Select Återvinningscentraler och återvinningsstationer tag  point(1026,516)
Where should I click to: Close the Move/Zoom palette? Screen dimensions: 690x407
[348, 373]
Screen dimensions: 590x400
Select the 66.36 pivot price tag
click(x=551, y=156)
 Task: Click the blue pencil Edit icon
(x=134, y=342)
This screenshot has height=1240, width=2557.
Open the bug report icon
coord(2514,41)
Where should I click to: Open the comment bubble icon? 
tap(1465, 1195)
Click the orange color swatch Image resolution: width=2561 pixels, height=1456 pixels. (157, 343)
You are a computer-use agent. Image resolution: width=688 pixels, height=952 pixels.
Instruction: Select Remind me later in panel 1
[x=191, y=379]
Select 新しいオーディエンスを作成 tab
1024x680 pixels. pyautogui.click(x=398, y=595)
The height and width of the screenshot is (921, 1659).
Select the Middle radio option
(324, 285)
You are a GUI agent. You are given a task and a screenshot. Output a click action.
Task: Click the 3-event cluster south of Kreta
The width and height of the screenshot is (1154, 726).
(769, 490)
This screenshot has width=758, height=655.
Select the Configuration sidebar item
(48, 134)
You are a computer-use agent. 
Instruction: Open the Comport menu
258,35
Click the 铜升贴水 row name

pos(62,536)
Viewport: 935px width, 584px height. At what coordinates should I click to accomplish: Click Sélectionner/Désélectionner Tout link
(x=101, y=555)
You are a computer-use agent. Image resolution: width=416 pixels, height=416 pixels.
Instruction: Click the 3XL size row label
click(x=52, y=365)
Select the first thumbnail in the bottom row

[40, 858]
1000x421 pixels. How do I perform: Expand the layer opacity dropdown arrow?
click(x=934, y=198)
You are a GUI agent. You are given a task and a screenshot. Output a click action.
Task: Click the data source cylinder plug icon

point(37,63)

Written instruction =
Reproduce every line of the data above without any changes.

Solution =
Select Återvinningscentraler och återvinningsstationer tag  point(1026,516)
Where should I click to: Close the Move/Zoom palette? Screen dimensions: 690x407
[348, 373]
Screen dimensions: 590x400
Select the 66.36 pivot price tag
click(x=551, y=156)
 Task: Click the blue pencil Edit icon
(x=134, y=342)
This screenshot has height=1240, width=2557.
Open the bug report icon
coord(2514,41)
Where should I click to: Open the comment bubble icon? 
tap(1465, 1195)
Click the orange color swatch Image resolution: width=2561 pixels, height=1456 pixels. (157, 343)
You are a computer-use agent. Image resolution: width=688 pixels, height=952 pixels.
Instruction: Select Remind me later in panel 1
[x=191, y=379]
Select 新しいオーディエンスを作成 tab
1024x680 pixels. pyautogui.click(x=398, y=595)
The height and width of the screenshot is (921, 1659).
Select the Middle radio option
(324, 285)
You are a GUI agent. You are given a task and a screenshot. Output a click action.
Task: Click the 3-event cluster south of Kreta
The width and height of the screenshot is (1154, 726).
(769, 490)
This screenshot has width=758, height=655.
Select the Configuration sidebar item
(48, 134)
You are a computer-use agent. 
Instruction: Open the Comport menu
258,35
Click the 铜升贴水 row name

pos(62,536)
Viewport: 935px width, 584px height. At what coordinates should I click to accomplish: Click Sélectionner/Désélectionner Tout link
(x=101, y=555)
You are a computer-use agent. Image resolution: width=416 pixels, height=416 pixels.
Instruction: Click the 3XL size row label
click(x=52, y=365)
Select the first thumbnail in the bottom row

[40, 858]
1000x421 pixels. How do I perform: Expand the layer opacity dropdown arrow?
click(x=934, y=198)
You are a GUI agent. You are given a task and a screenshot. Output a click action.
Task: Click the data source cylinder plug icon

point(37,63)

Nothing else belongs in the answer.